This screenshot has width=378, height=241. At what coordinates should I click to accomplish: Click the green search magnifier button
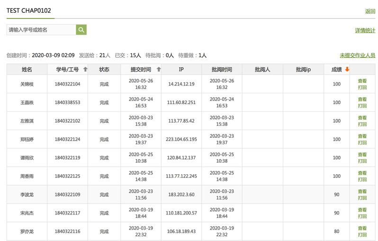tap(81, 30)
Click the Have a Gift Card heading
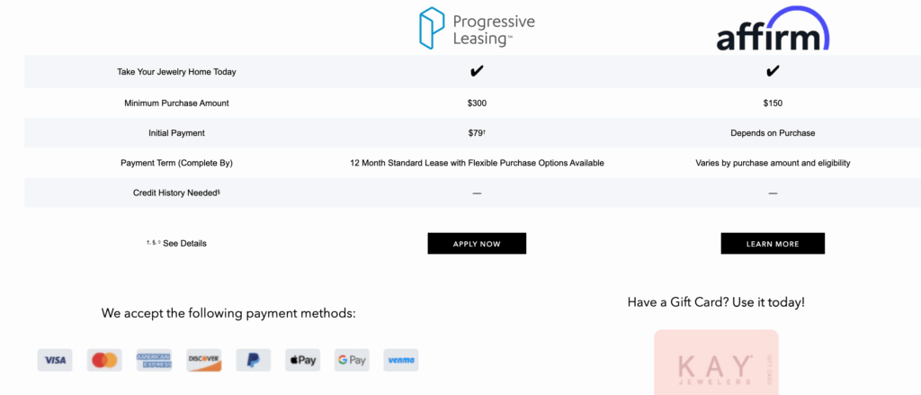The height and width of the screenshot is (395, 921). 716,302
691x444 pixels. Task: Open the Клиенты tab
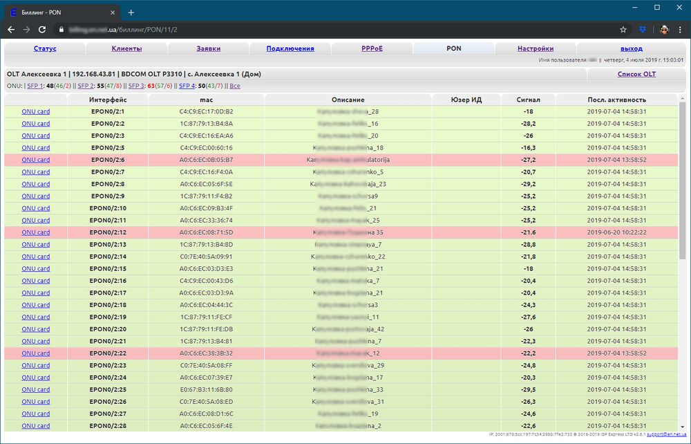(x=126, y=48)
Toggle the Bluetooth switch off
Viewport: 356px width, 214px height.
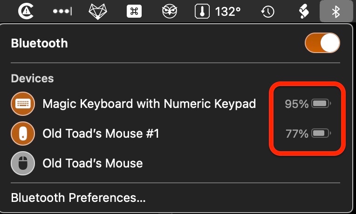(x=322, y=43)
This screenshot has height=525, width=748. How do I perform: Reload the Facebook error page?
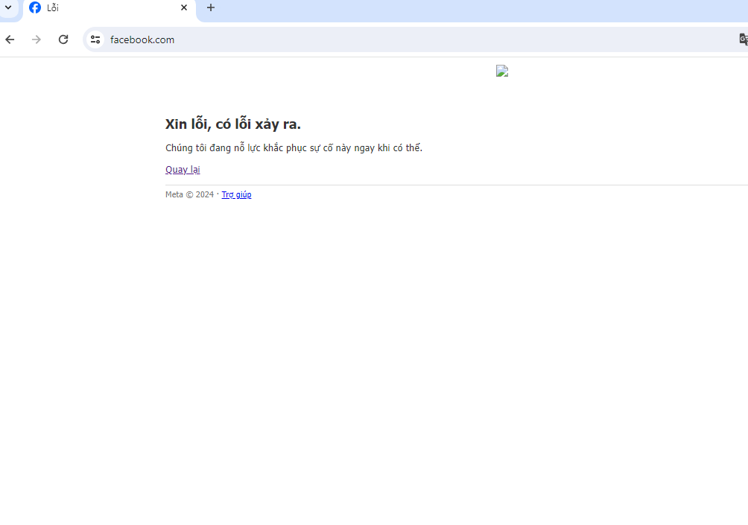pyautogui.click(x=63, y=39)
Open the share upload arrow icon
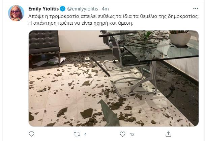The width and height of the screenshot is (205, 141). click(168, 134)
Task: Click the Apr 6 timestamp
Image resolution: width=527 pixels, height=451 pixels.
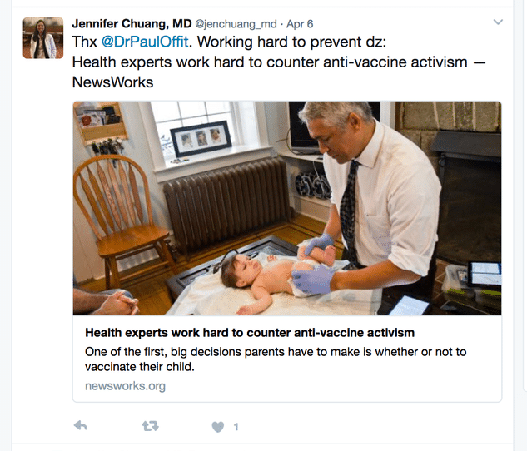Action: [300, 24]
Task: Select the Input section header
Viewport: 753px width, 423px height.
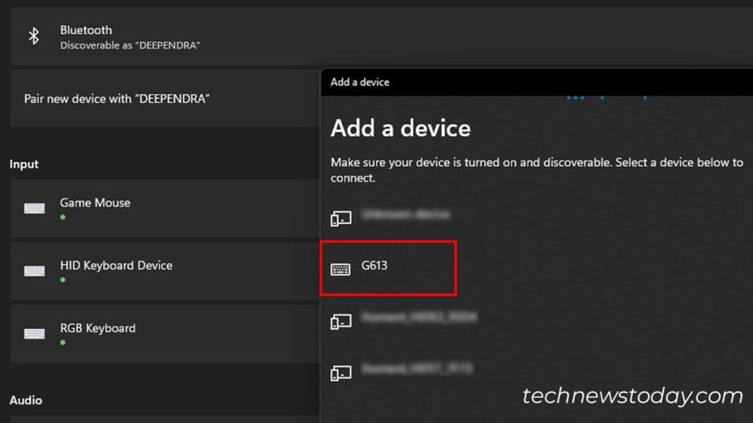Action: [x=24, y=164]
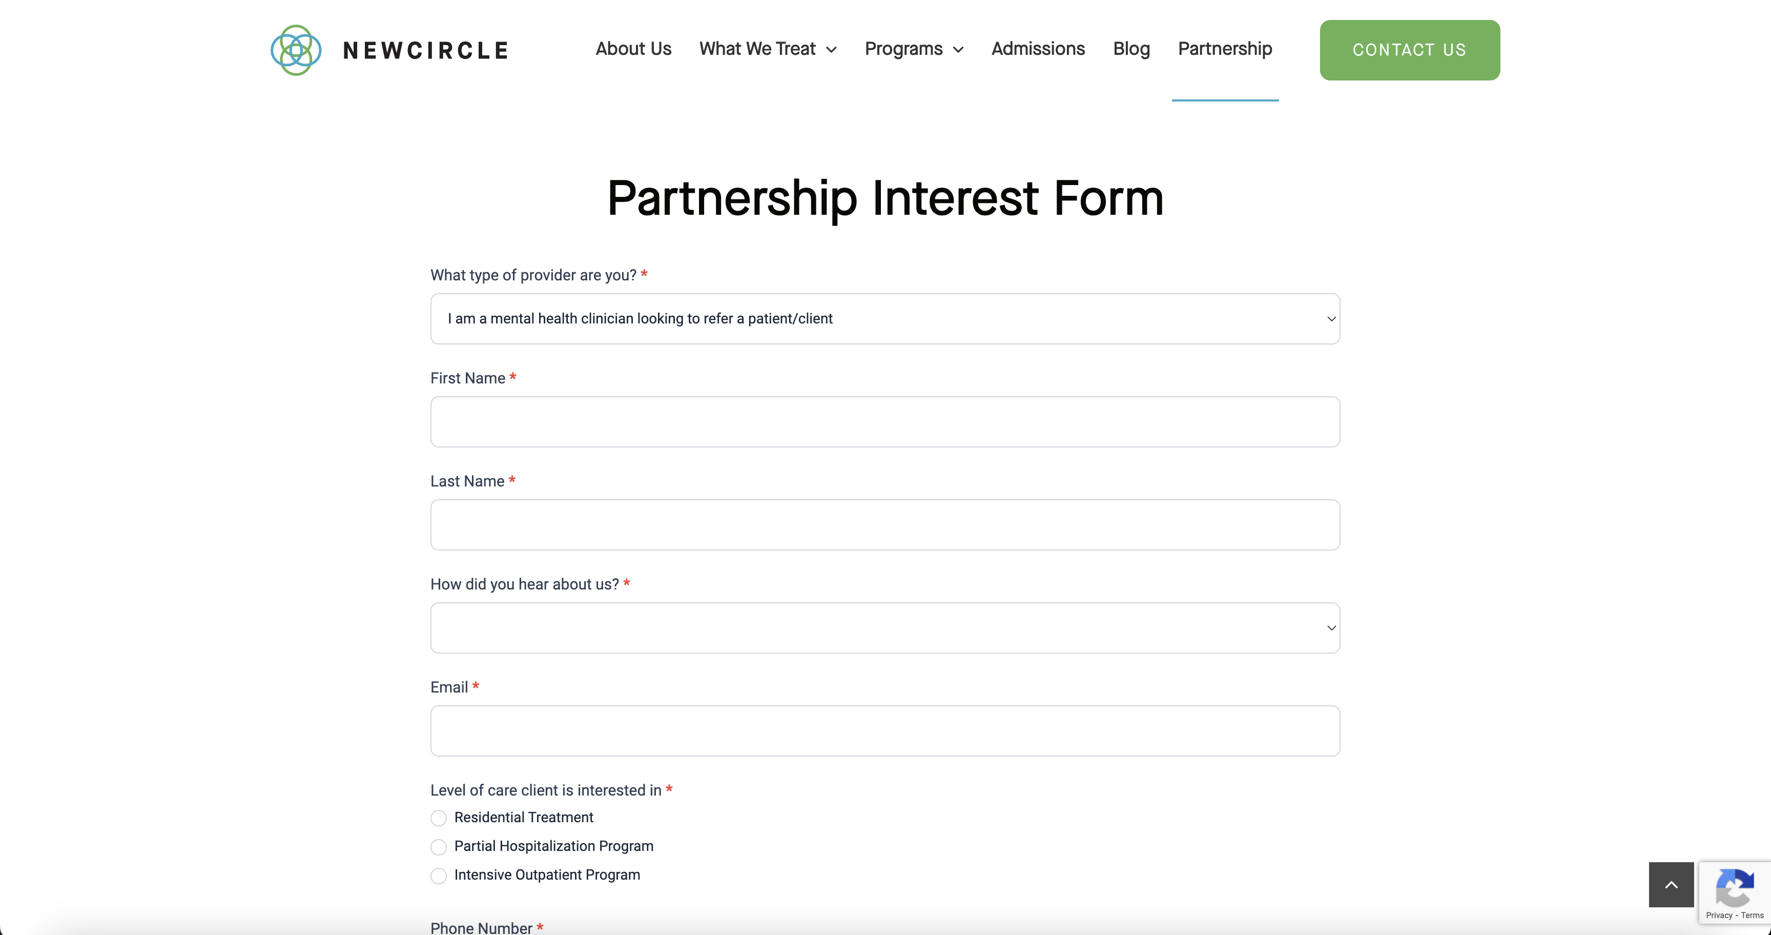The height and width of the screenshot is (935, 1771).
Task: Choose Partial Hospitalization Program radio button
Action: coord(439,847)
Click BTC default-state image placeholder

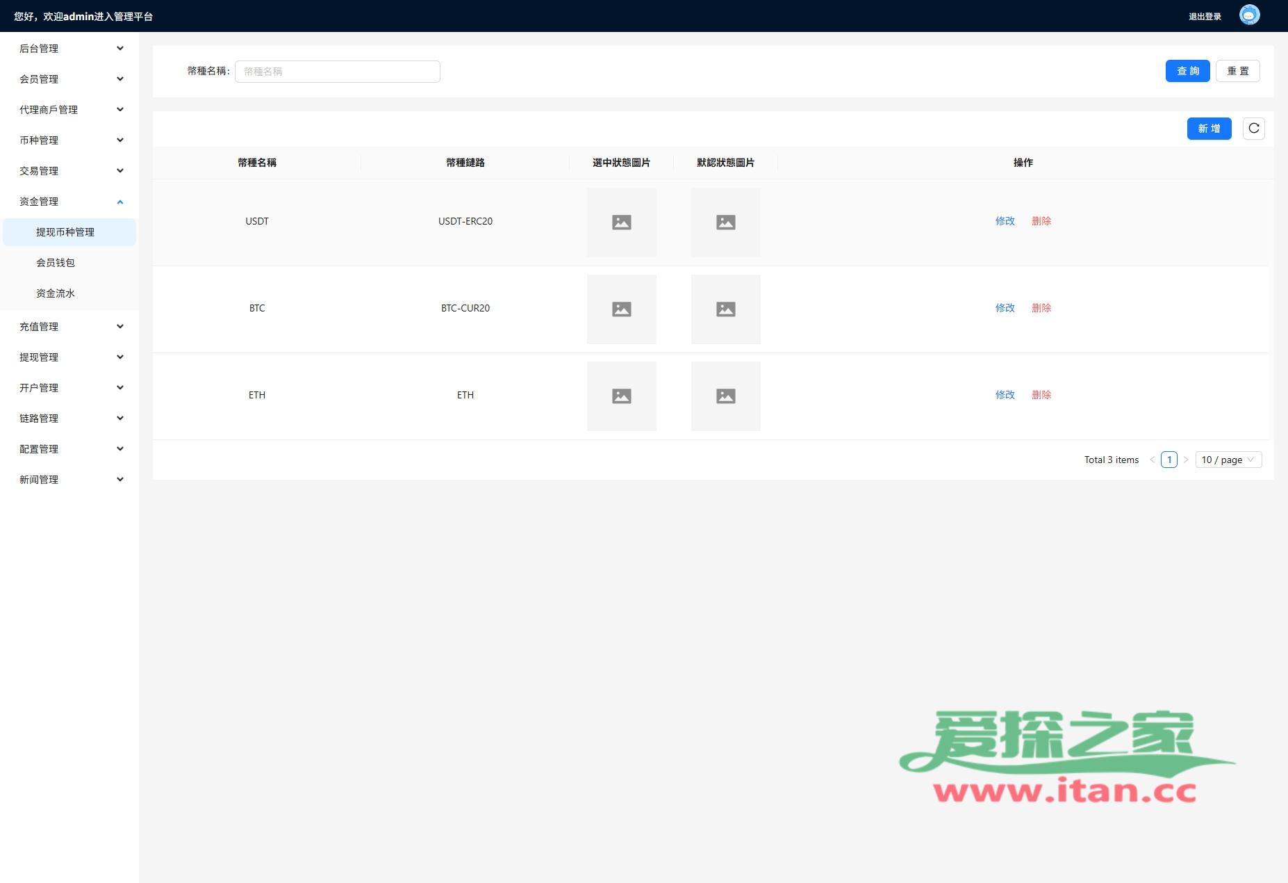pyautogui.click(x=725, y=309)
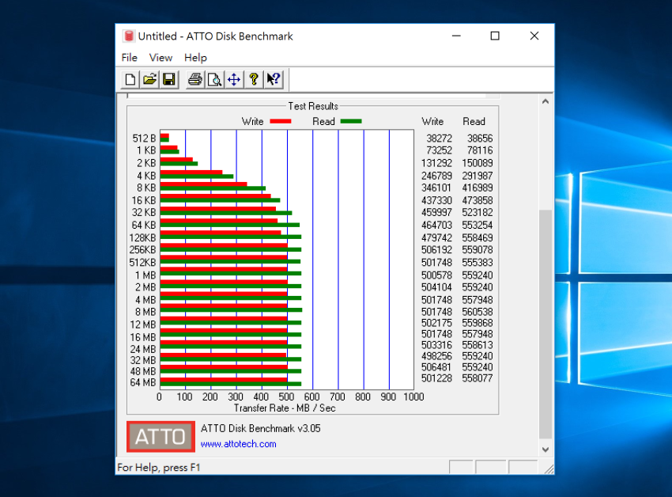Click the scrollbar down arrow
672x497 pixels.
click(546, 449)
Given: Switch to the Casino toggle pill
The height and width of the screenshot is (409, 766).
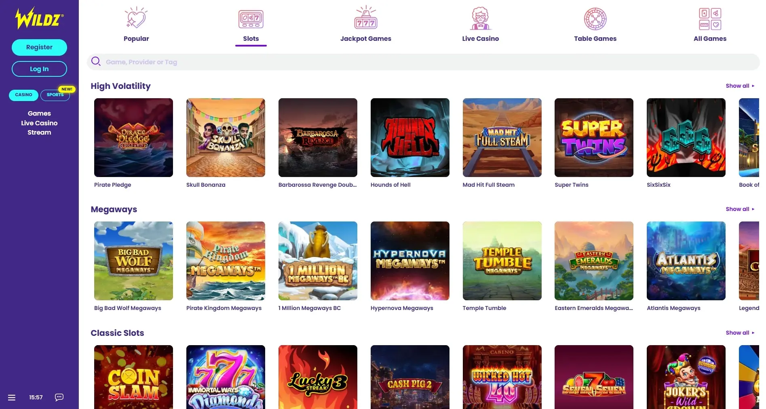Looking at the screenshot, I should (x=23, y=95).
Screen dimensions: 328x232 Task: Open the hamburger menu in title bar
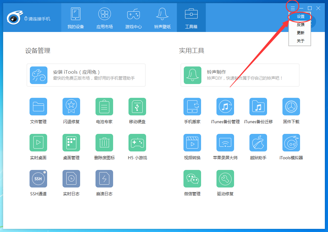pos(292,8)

What is expected =
Output, exactly and with no pictures, every line from the one that contains "This screenshot has height=525, width=748." through the final line of the entries.

Written solution =
This screenshot has height=525, width=748. How do I perform: Reload the Facebook error page?
pyautogui.click(x=63, y=39)
Open the share upload arrow icon
The width and height of the screenshot is (205, 141). click(168, 134)
Task: Click the Apr 6 timestamp
Image resolution: width=527 pixels, height=451 pixels.
Action: [300, 24]
Task: Select the Input section header
Viewport: 753px width, 423px height.
Action: [x=24, y=164]
The height and width of the screenshot is (935, 1771).
Task: Choose Partial Hospitalization Program radio button
Action: coord(439,847)
Click BTC default-state image placeholder

pyautogui.click(x=725, y=309)
Click the scrollbar down arrow
672x497 pixels.
click(546, 449)
Given: Switch to the Casino toggle pill
The height and width of the screenshot is (409, 766).
Looking at the screenshot, I should (x=23, y=95).
Screen dimensions: 328x232 Task: Open the hamburger menu in title bar
pos(292,8)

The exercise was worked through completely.